▸ **Text block**
_ _ _

Albert Desimone jr (bdesimon@arches.uga.edu)
Fri, 14 May 1999 08:44:02 -0400 (EDT)
Hi ...
This is more of a "sharing my experience" thing than anything else.
A few observations while I sing the praises of ht://Dig.
ht://Dig is bad to the bone, make no mistake about it. I give it
high praise with one of my favorite Georgia (USA) expressions: Finer
than frog hair split nine ways. (BTW: Frogs have *very* fine hair.)
For several months now, a search box for websites has been available
right on the UGA homepage (www.uga.edu) -- powered by ht:/Dig.
But surely I digress.
Anyway, I am working with 3.1.2, upgrading from 3.0.8b2. Even though I
am now including pdf files (acroread as parser) with no change
to max_doc_size (assuming the default to still be 10K), my db files
grew by a factor of 2.5 with the same hop count (-h 6). No big deal
since I have plenty of disk space, but was just a little surprised.
The size of the db files can *certainly* be related to the
increased number of documents being indexed, which was also a
little curious.

_ _ _

▸ **Available data**
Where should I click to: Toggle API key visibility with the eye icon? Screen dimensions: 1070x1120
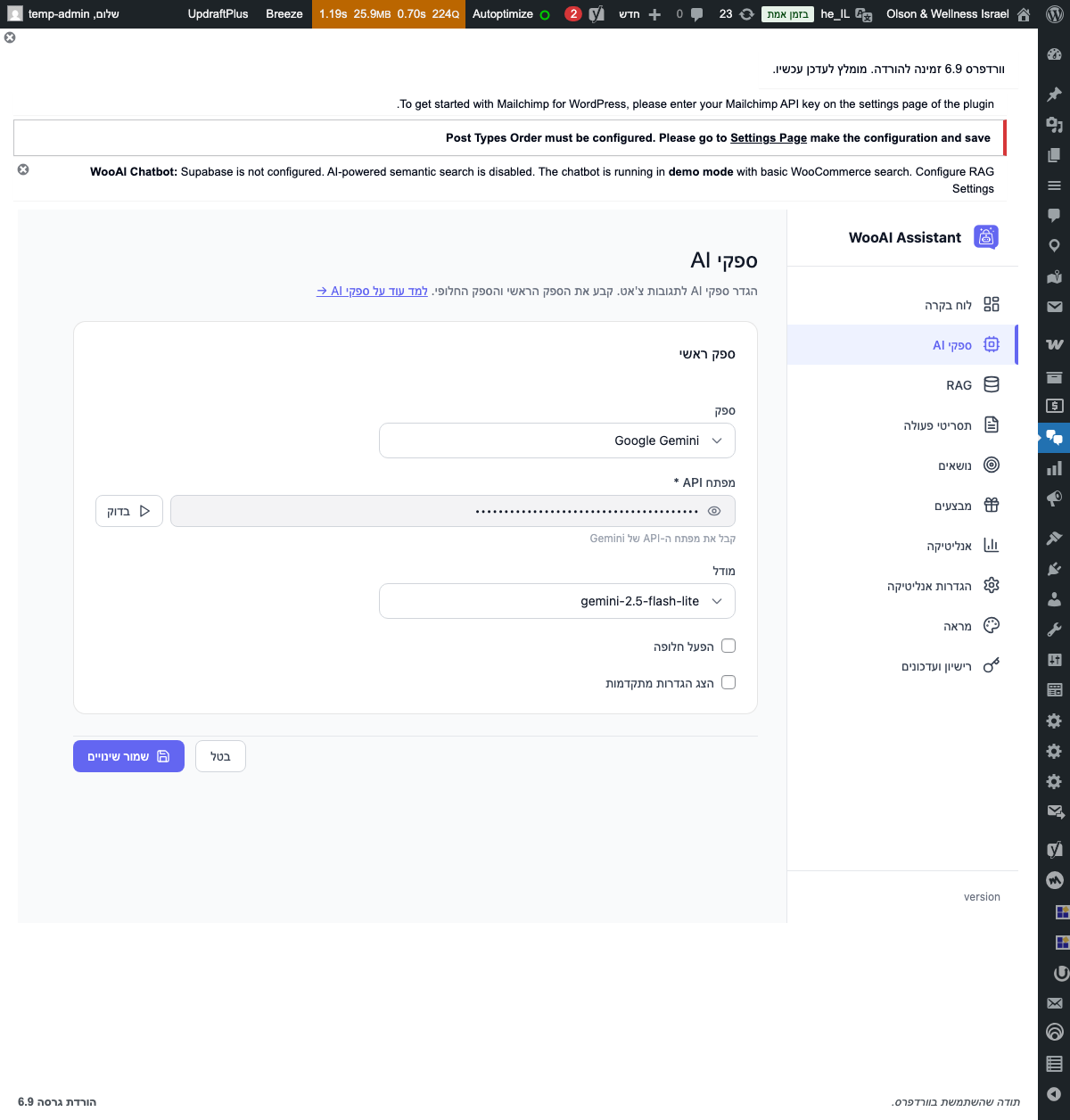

_ _ _

▸ **Work to do**
1 – Please list every figure written in digits in the body of the ht://Dig post above, from the greeting "Hi ..." onward, each with what it refers to.
2 – Carry on with the ht://Dig post, starting after its last sentence.

▸ **Written responses**
1 –
- 3.1.2: the ht://Dig version the writer is now working with
- 3.0.8b2: the version the writer upgraded from
- 10K: the assumed default for max_doc_size
- 2.5: the factor by which the db files grew
- 6: the hop count used (-h 6)

2 –
Search results were really slow, until I added:
backlink_factor: 0
to htdig.conf
WOW!!! What a difference; the trade-off with back linking is well
worth it (IMHO).
I was wondering (if anyone has really read this far) how do you handle
upgrading ht://Dig? I have an upgrade path in mind, but it isn't
pretty. Any thoughts on this?
-bd
------------------------------------
To unsubscribe from the htdig mailing list, send a message to
htdig@htdig.org containing the single word "unsubscribe" in
the SUBJECT of the message.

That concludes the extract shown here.